Study IDs four ways to cut disease risks

NEW YORK (Reuters Health) - Want to take health care reform into your own hands? Don't smoke, lose weight, get exercise, and stick to a good diet, says a new study. The advice may sound familiar, but people with those four habits have a dramatically lower risk of chronic diseases such as diabetes and heart disease.

"Living a healthy lifestyle -- never smoking, maintaining a recommended (weight), performing adequate amounts of physical activity, and adhering to healthy dietary principles -- has a tremendous beneficial impact in preventing or delaying major chronic diseases," said Dr. Earl Ford, of the Centers for Disease Control and Prevention, in an email interview with Reuters Health.

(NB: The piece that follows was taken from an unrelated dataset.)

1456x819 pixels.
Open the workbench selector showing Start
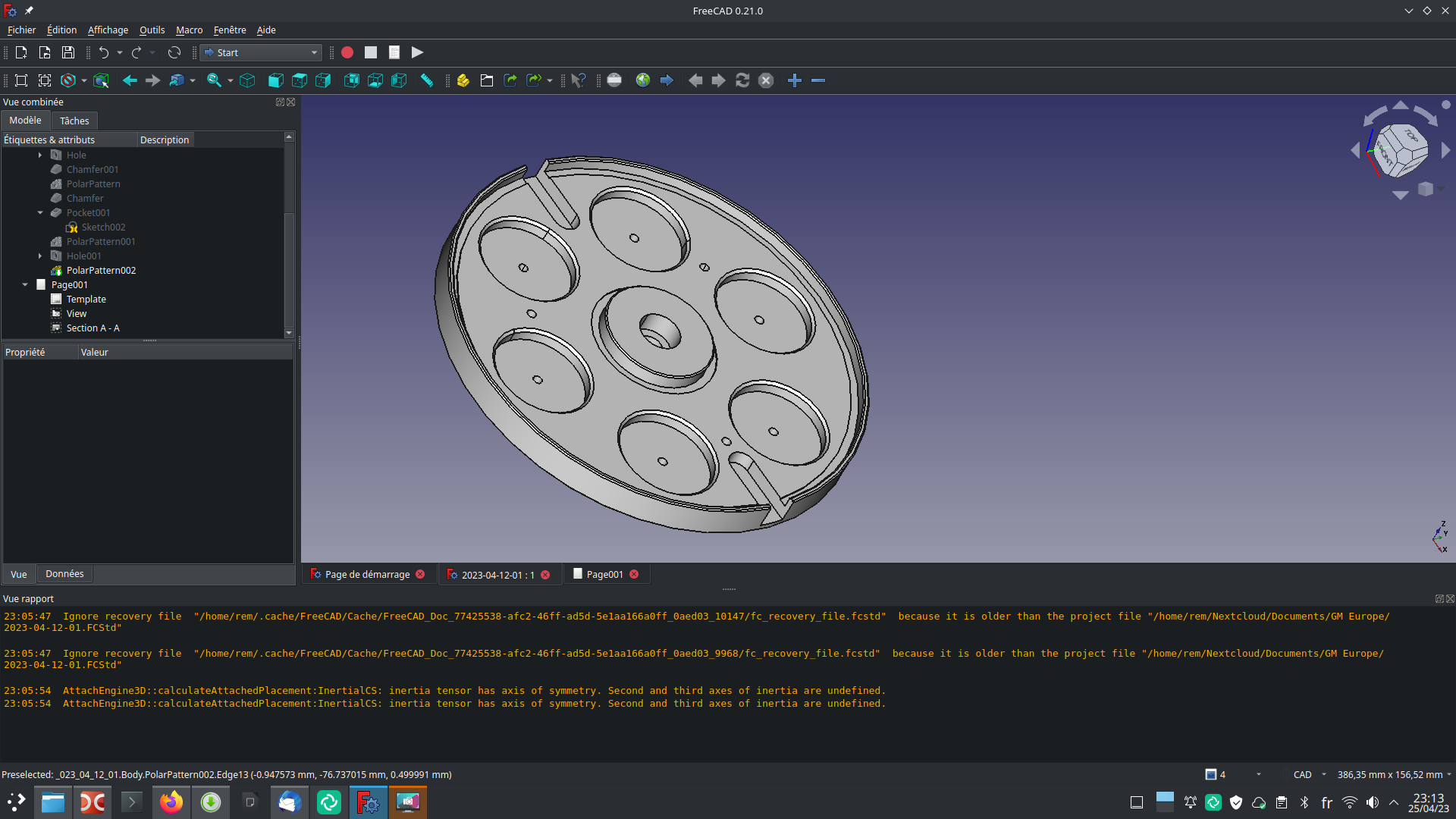coord(260,52)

To give a sense of the benefit, the rate of chronic diseases ranged from about a half a percent per person per year studied for those with all four habits to about 3% per person per year studied for those who had none of them.

Ford and his colleagues recently completed a study in more than 23,000 middle-aged Germans which showed that people who adhered to all four healthy habits had a 78 percent lower risk of developing a chronic disease compared to study participants without any of the healthy habits.

Encouragingly, Ford points out, "Although the largest reduction in risk is found among people who practice all four of these lifestyle factors, benefits are also gained by adding one healthy behavior at a time."